*** Exercise material ***
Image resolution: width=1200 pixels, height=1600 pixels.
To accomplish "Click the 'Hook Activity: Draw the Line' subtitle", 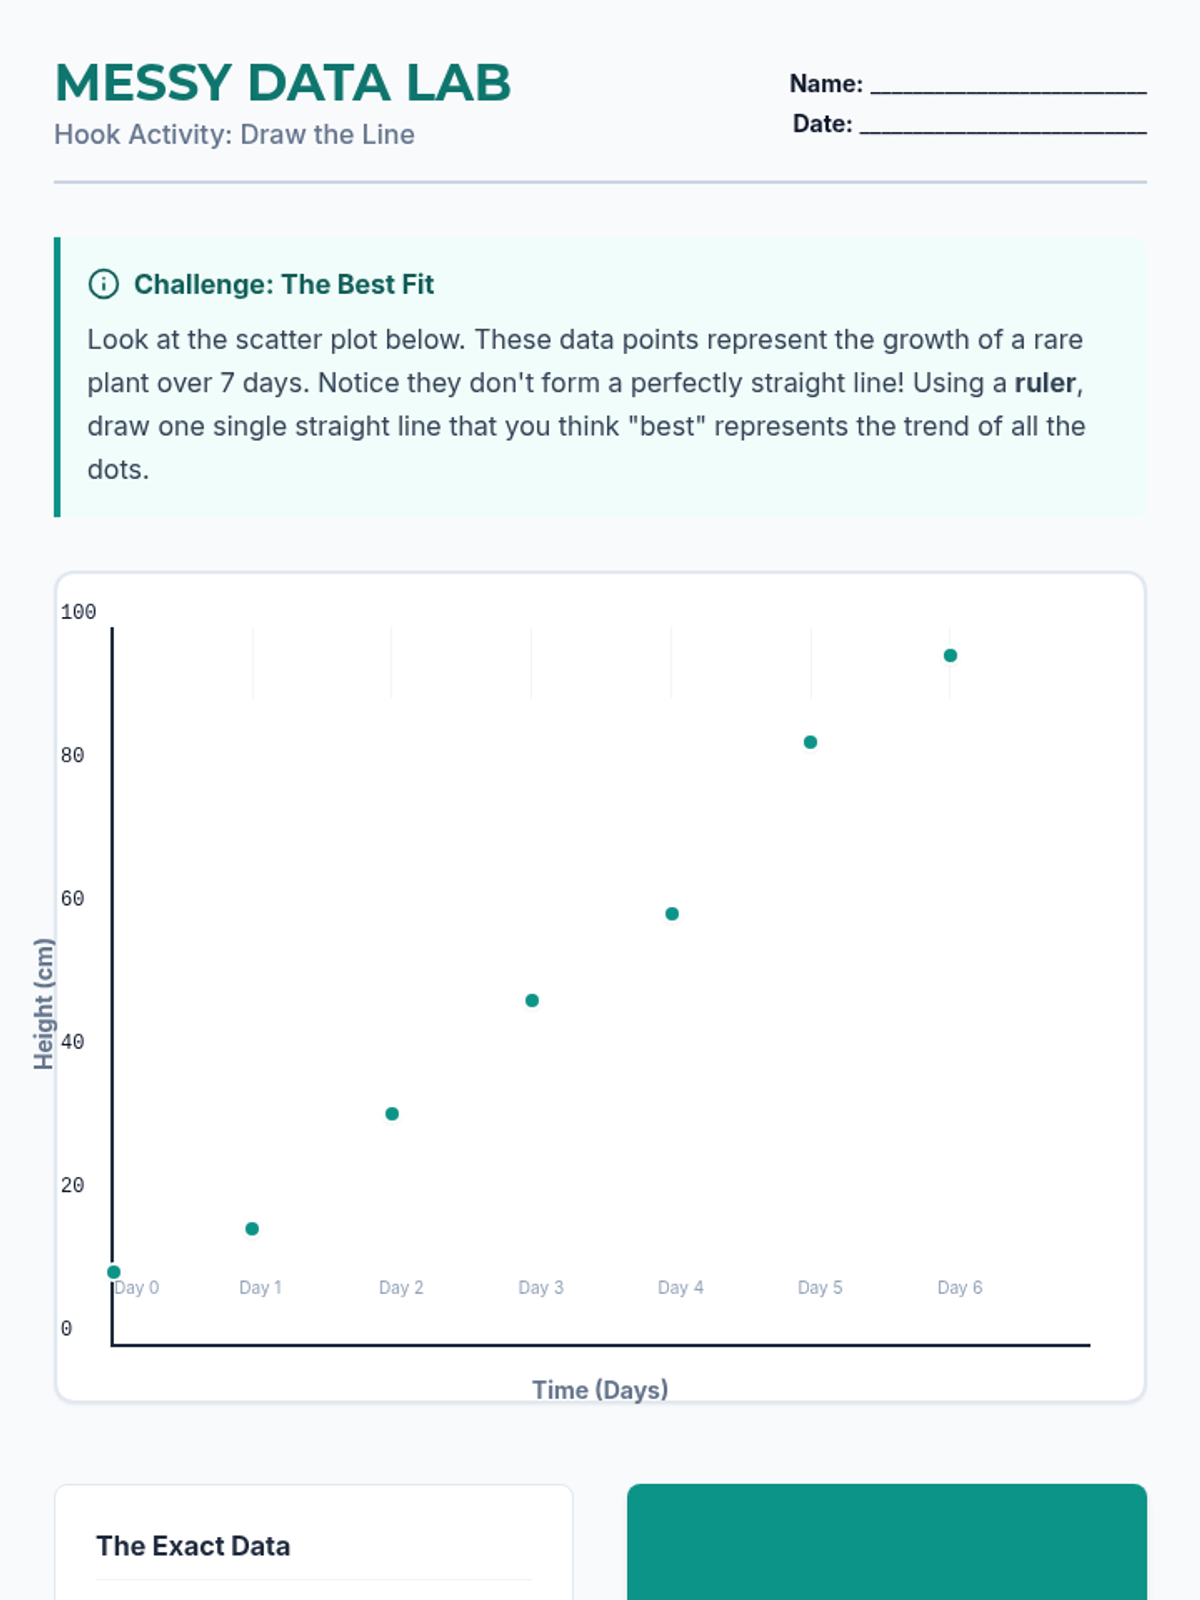I will pos(234,135).
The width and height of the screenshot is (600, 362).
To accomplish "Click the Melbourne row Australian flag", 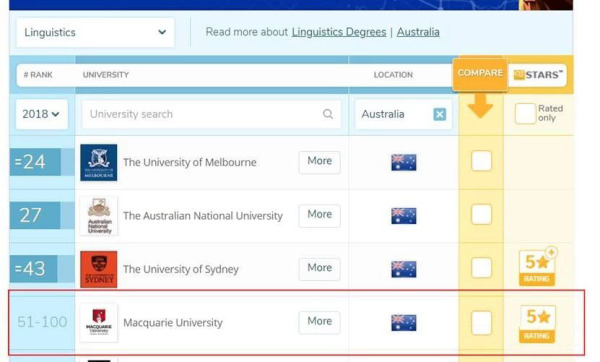I will (x=403, y=162).
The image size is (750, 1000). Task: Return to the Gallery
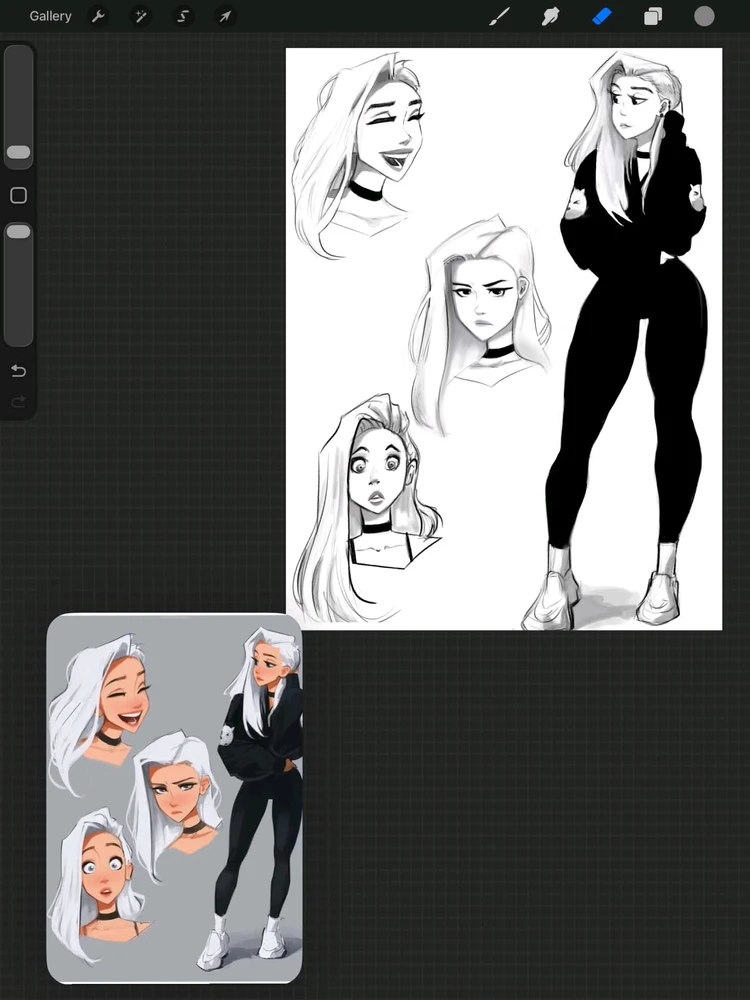[50, 16]
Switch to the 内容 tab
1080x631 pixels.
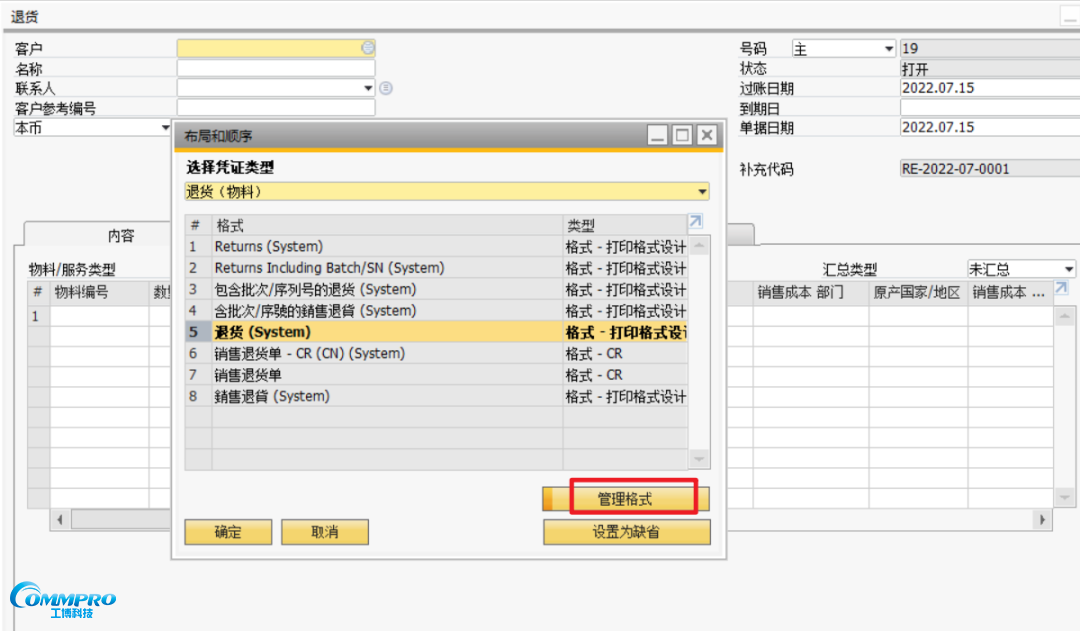click(x=121, y=236)
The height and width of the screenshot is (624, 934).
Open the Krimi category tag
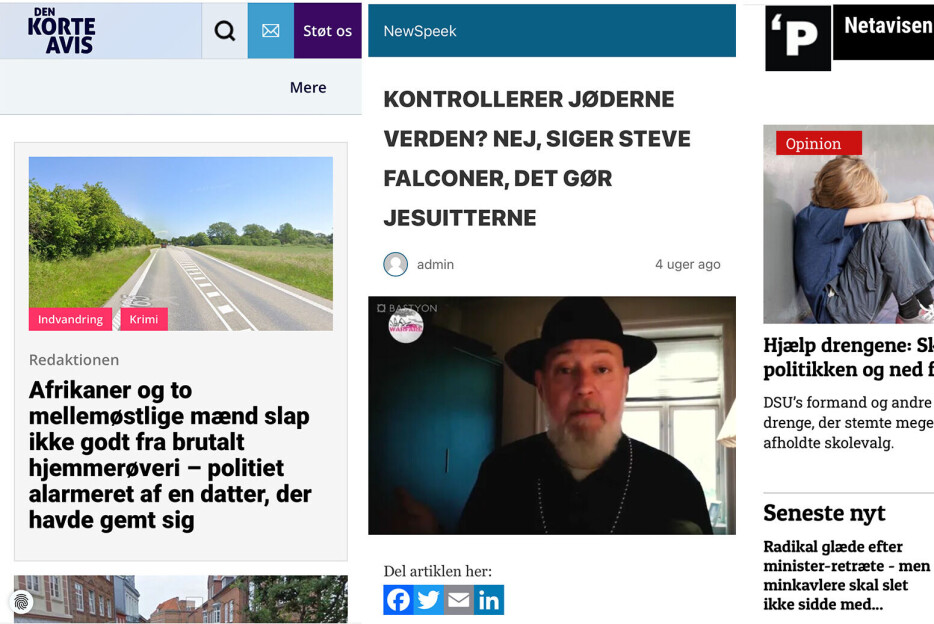(143, 319)
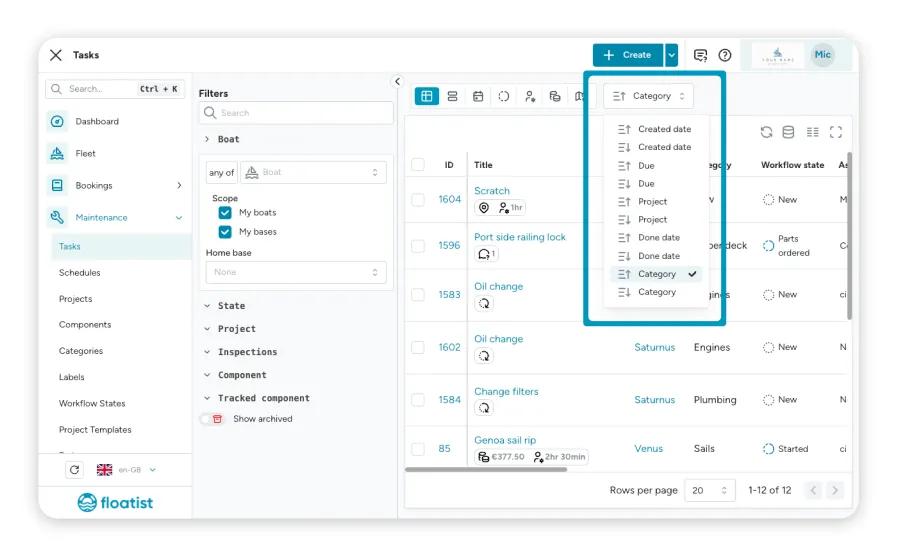The height and width of the screenshot is (555, 909).
Task: Toggle Show archived switch
Action: [x=212, y=419]
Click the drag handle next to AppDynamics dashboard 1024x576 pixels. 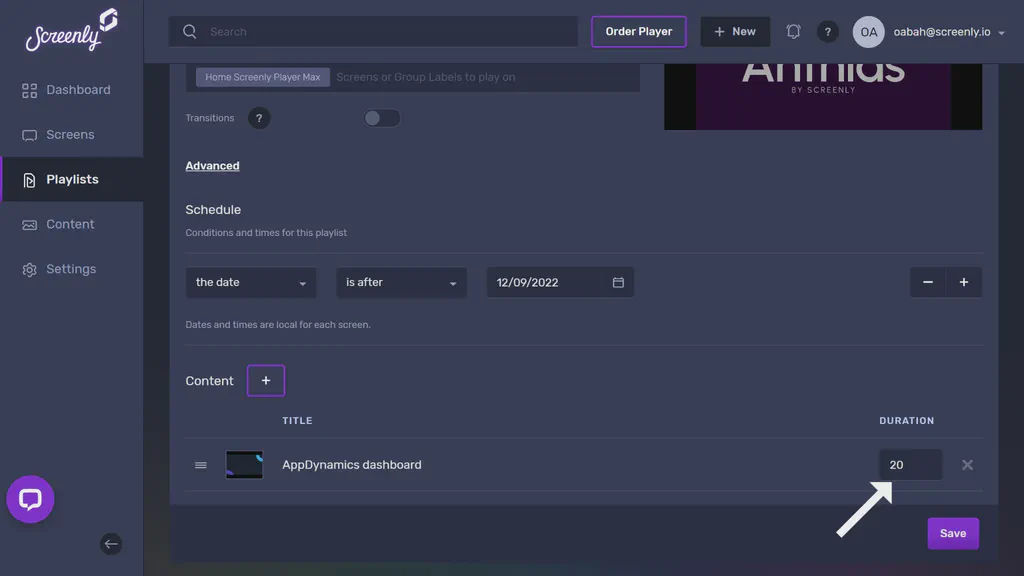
*** End of Exercise material ***
§ Problem to solve:
The response must restate exactly the lines from the one containing "The height and width of the screenshot is (624, 934)." through the end of the records above and must leave out all pictures.

§ Problem solution:
The height and width of the screenshot is (624, 934).
Open the Krimi category tag
(143, 319)
The height and width of the screenshot is (555, 909).
Task: Toggle Show archived switch
Action: [x=212, y=419]
Click the drag handle next to AppDynamics dashboard 1024x576 pixels. 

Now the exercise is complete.